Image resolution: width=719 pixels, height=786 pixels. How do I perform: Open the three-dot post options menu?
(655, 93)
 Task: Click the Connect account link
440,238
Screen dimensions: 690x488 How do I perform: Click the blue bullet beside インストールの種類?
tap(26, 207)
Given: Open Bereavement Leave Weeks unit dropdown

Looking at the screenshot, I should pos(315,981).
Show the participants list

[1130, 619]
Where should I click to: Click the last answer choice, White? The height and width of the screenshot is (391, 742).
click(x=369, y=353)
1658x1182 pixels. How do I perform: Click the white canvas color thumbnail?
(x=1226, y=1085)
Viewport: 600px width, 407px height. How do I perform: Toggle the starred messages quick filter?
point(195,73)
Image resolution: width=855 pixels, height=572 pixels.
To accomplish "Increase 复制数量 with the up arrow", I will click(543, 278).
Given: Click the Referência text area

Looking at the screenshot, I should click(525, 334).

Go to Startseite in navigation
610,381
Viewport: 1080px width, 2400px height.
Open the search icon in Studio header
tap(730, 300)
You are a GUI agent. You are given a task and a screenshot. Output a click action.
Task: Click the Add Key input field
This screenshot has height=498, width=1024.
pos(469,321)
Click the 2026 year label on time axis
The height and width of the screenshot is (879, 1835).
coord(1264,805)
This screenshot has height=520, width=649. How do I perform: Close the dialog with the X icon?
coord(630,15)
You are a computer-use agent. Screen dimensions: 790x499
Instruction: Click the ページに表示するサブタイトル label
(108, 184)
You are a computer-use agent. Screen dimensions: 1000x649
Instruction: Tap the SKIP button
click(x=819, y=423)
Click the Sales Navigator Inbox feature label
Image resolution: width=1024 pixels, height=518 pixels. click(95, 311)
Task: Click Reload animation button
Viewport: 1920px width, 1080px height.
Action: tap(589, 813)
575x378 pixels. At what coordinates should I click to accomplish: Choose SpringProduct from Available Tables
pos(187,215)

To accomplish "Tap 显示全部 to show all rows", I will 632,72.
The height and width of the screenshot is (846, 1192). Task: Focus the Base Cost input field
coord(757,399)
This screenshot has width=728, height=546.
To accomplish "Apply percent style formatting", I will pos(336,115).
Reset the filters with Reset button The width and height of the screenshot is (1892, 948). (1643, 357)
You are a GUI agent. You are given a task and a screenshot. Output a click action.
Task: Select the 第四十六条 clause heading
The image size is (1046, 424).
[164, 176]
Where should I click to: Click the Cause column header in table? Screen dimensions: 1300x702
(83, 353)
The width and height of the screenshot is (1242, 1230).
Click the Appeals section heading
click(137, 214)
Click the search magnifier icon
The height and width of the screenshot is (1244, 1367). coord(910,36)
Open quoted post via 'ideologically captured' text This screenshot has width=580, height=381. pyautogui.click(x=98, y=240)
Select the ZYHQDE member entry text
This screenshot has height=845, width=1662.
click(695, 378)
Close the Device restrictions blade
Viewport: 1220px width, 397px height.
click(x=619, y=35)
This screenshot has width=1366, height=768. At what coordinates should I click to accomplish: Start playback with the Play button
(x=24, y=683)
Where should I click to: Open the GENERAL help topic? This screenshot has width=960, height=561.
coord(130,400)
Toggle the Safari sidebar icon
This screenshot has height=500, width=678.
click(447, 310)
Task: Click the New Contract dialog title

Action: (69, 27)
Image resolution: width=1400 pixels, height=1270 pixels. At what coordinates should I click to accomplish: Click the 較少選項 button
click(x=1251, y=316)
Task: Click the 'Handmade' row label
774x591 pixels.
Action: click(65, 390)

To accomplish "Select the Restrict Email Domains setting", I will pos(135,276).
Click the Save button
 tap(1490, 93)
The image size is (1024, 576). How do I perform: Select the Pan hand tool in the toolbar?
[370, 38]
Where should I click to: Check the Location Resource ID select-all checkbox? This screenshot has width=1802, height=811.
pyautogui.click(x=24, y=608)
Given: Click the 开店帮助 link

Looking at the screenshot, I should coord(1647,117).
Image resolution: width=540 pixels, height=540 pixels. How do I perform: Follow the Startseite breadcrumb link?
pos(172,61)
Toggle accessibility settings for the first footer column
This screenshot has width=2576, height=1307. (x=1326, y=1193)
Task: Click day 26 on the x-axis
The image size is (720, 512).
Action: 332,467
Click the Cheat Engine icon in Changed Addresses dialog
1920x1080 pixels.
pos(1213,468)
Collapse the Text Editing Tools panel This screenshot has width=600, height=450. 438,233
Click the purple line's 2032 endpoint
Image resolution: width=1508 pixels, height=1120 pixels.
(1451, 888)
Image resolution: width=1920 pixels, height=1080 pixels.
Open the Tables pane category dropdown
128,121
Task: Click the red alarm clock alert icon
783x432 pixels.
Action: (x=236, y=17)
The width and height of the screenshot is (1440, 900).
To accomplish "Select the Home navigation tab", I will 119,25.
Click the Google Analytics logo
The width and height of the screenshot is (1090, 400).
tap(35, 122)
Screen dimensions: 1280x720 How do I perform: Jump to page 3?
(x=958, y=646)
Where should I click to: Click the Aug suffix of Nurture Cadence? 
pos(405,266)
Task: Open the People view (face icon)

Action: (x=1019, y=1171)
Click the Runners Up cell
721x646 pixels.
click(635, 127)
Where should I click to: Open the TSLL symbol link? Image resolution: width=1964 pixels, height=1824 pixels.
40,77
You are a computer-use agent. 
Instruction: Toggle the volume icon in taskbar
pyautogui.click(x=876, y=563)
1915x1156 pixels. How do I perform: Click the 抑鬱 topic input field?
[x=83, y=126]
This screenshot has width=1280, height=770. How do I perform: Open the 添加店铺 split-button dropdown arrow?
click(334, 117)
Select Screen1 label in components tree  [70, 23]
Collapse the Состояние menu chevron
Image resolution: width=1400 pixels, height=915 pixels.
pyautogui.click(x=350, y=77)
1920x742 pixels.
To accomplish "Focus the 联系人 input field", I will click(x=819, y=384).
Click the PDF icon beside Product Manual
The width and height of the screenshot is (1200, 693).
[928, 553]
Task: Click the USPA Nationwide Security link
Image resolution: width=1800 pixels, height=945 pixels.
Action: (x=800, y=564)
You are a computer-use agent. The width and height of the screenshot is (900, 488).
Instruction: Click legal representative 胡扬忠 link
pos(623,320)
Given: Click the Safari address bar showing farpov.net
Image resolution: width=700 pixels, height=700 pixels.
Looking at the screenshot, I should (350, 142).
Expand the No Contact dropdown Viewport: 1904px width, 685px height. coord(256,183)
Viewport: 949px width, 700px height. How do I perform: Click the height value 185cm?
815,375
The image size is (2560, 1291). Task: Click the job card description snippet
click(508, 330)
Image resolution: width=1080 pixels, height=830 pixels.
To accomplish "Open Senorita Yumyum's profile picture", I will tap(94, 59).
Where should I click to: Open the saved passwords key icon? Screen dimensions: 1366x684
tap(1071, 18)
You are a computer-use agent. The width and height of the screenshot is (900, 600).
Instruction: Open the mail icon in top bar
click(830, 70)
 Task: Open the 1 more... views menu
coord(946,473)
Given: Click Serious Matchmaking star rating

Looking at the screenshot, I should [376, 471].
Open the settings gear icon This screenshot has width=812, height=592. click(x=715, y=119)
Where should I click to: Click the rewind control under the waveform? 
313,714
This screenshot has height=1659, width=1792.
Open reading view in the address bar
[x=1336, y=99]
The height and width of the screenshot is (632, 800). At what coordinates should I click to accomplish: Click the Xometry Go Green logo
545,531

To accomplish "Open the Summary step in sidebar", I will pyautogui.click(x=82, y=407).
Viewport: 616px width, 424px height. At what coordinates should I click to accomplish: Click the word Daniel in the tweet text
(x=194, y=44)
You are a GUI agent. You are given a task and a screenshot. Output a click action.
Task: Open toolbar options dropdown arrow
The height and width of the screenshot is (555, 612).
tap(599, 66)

Directions
Copy these lines word for word.

Solution
Image resolution: width=719 pixels, height=786 pixels. How do I perform: Open the three-dot post options menu?
(655, 93)
 Task: Click the Connect account link
440,238
Screen dimensions: 690x488 How do I perform: Click the blue bullet beside インストールの種類?
tap(26, 207)
Given: Open Bereavement Leave Weeks unit dropdown

Looking at the screenshot, I should pos(315,981).
Show the participants list

[1130, 619]
Where should I click to: Click the last answer choice, White? The height and width of the screenshot is (391, 742).
click(x=369, y=353)
1658x1182 pixels. How do I perform: Click the white canvas color thumbnail?
(x=1226, y=1085)
Viewport: 600px width, 407px height. How do I perform: Toggle the starred messages quick filter?
point(195,73)
Image resolution: width=855 pixels, height=572 pixels.
To accomplish "Increase 复制数量 with the up arrow", I will click(543, 278).
Given: Click the Referência text area

Looking at the screenshot, I should click(525, 334).

Go to Startseite in navigation
610,381
Viewport: 1080px width, 2400px height.
Open the search icon in Studio header
tap(730, 300)
You are a GUI agent. You are given a task and a screenshot. Output a click action.
Task: Click the Add Key input field
This screenshot has height=498, width=1024.
pos(469,321)
Click the 2026 year label on time axis
The height and width of the screenshot is (879, 1835).
coord(1264,805)
This screenshot has height=520, width=649. How do I perform: Close the dialog with the X icon?
coord(630,15)
You are a computer-use agent. Screen dimensions: 790x499
Instruction: Click the ページに表示するサブタイトル label
(108, 184)
You are a computer-use agent. Screen dimensions: 1000x649
Instruction: Tap the SKIP button
click(x=819, y=423)
Click the Sales Navigator Inbox feature label
Image resolution: width=1024 pixels, height=518 pixels. click(95, 311)
Task: Click Reload animation button
Viewport: 1920px width, 1080px height.
Action: tap(589, 813)
575x378 pixels. At what coordinates should I click to accomplish: Choose SpringProduct from Available Tables
pos(187,215)

To accomplish "Tap 显示全部 to show all rows", I will 632,72.
The height and width of the screenshot is (846, 1192). Task: Focus the Base Cost input field
coord(757,399)
This screenshot has width=728, height=546.
To accomplish "Apply percent style formatting", I will pos(336,115).
Reset the filters with Reset button The width and height of the screenshot is (1892, 948). (1643, 357)
You are a GUI agent. You are given a task and a screenshot. Output a click action.
Task: Select the 第四十六条 clause heading
The image size is (1046, 424).
[164, 176]
Where should I click to: Click the Cause column header in table? Screen dimensions: 1300x702
(83, 353)
The width and height of the screenshot is (1242, 1230).
Click the Appeals section heading
click(137, 214)
Click the search magnifier icon
The height and width of the screenshot is (1244, 1367). coord(910,36)
Open quoted post via 'ideologically captured' text This screenshot has width=580, height=381. pyautogui.click(x=98, y=240)
Select the ZYHQDE member entry text
This screenshot has height=845, width=1662.
click(695, 378)
Close the Device restrictions blade
Viewport: 1220px width, 397px height.
click(x=619, y=35)
This screenshot has width=1366, height=768. At what coordinates should I click to accomplish: Start playback with the Play button
(x=24, y=683)
Where should I click to: Open the GENERAL help topic? This screenshot has width=960, height=561.
coord(130,400)
Toggle the Safari sidebar icon
This screenshot has height=500, width=678.
click(447, 310)
Task: Click the New Contract dialog title

Action: (69, 27)
Image resolution: width=1400 pixels, height=1270 pixels. At what coordinates should I click to accomplish: Click the 較少選項 button
click(x=1251, y=316)
Task: Click the 'Handmade' row label
774x591 pixels.
Action: click(65, 390)

To accomplish "Select the Restrict Email Domains setting", I will pos(135,276).
Click the Save button
 tap(1490, 93)
The image size is (1024, 576). How do I perform: Select the Pan hand tool in the toolbar?
[370, 38]
Where should I click to: Check the Location Resource ID select-all checkbox? This screenshot has width=1802, height=811.
pyautogui.click(x=24, y=608)
Given: Click the 开店帮助 link

Looking at the screenshot, I should coord(1647,117).
Image resolution: width=540 pixels, height=540 pixels. How do I perform: Follow the Startseite breadcrumb link?
pos(172,61)
Toggle accessibility settings for the first footer column
This screenshot has width=2576, height=1307. (x=1326, y=1193)
Task: Click day 26 on the x-axis
The image size is (720, 512).
Action: 332,467
Click the Cheat Engine icon in Changed Addresses dialog
1920x1080 pixels.
pos(1213,468)
Collapse the Text Editing Tools panel This screenshot has width=600, height=450. 438,233
Click the purple line's 2032 endpoint
Image resolution: width=1508 pixels, height=1120 pixels.
(1451, 888)
Image resolution: width=1920 pixels, height=1080 pixels.
Open the Tables pane category dropdown
128,121
Task: Click the red alarm clock alert icon
783x432 pixels.
Action: (x=236, y=17)
The width and height of the screenshot is (1440, 900).
To accomplish "Select the Home navigation tab", I will 119,25.
Click the Google Analytics logo
The width and height of the screenshot is (1090, 400).
tap(35, 122)
Screen dimensions: 1280x720 How do I perform: Jump to page 3?
(x=958, y=646)
Where should I click to: Click the Aug suffix of Nurture Cadence? 
pos(405,266)
Task: Open the People view (face icon)

Action: (x=1019, y=1171)
Click the Runners Up cell
721x646 pixels.
click(635, 127)
Where should I click to: Open the TSLL symbol link? Image resolution: width=1964 pixels, height=1824 pixels.
40,77
You are a computer-use agent. 
Instruction: Toggle the volume icon in taskbar
pyautogui.click(x=876, y=563)
1915x1156 pixels. How do I perform: Click the 抑鬱 topic input field?
[x=83, y=126]
This screenshot has width=1280, height=770. How do I perform: Open the 添加店铺 split-button dropdown arrow?
click(334, 117)
Select Screen1 label in components tree  [70, 23]
Collapse the Состояние menu chevron
Image resolution: width=1400 pixels, height=915 pixels.
pyautogui.click(x=350, y=77)
1920x742 pixels.
To accomplish "Focus the 联系人 input field", I will click(x=819, y=384).
Click the PDF icon beside Product Manual
The width and height of the screenshot is (1200, 693).
[928, 553]
Task: Click the USPA Nationwide Security link
Image resolution: width=1800 pixels, height=945 pixels.
Action: (x=800, y=564)
You are a computer-use agent. The width and height of the screenshot is (900, 488).
Instruction: Click legal representative 胡扬忠 link
pos(623,320)
Given: Click the Safari address bar showing farpov.net
Image resolution: width=700 pixels, height=700 pixels.
Looking at the screenshot, I should (350, 142).
Expand the No Contact dropdown Viewport: 1904px width, 685px height. coord(256,183)
Viewport: 949px width, 700px height. How do I perform: Click the height value 185cm?
815,375
The image size is (2560, 1291). Task: Click the job card description snippet
click(508, 330)
Image resolution: width=1080 pixels, height=830 pixels.
To accomplish "Open Senorita Yumyum's profile picture", I will tap(94, 59).
Where should I click to: Open the saved passwords key icon? Screen dimensions: 1366x684
tap(1071, 18)
You are a computer-use agent. The width and height of the screenshot is (900, 600).
Instruction: Open the mail icon in top bar
click(830, 70)
 Task: Open the 1 more... views menu
coord(946,473)
Given: Click Serious Matchmaking star rating

Looking at the screenshot, I should [376, 471].
Open the settings gear icon This screenshot has width=812, height=592. click(x=715, y=119)
Where should I click to: Click the rewind control under the waveform? 
313,714
This screenshot has height=1659, width=1792.
Open reading view in the address bar
[x=1336, y=99]
The height and width of the screenshot is (632, 800). At what coordinates should I click to accomplish: Click the Xometry Go Green logo
545,531

To accomplish "Open the Summary step in sidebar", I will pyautogui.click(x=82, y=407).
Viewport: 616px width, 424px height. At what coordinates should I click to accomplish: Click the word Daniel in the tweet text
(x=194, y=44)
You are a GUI agent. You are given a task and a screenshot. Output a click action.
Task: Open toolbar options dropdown arrow
The height and width of the screenshot is (555, 612).
tap(599, 66)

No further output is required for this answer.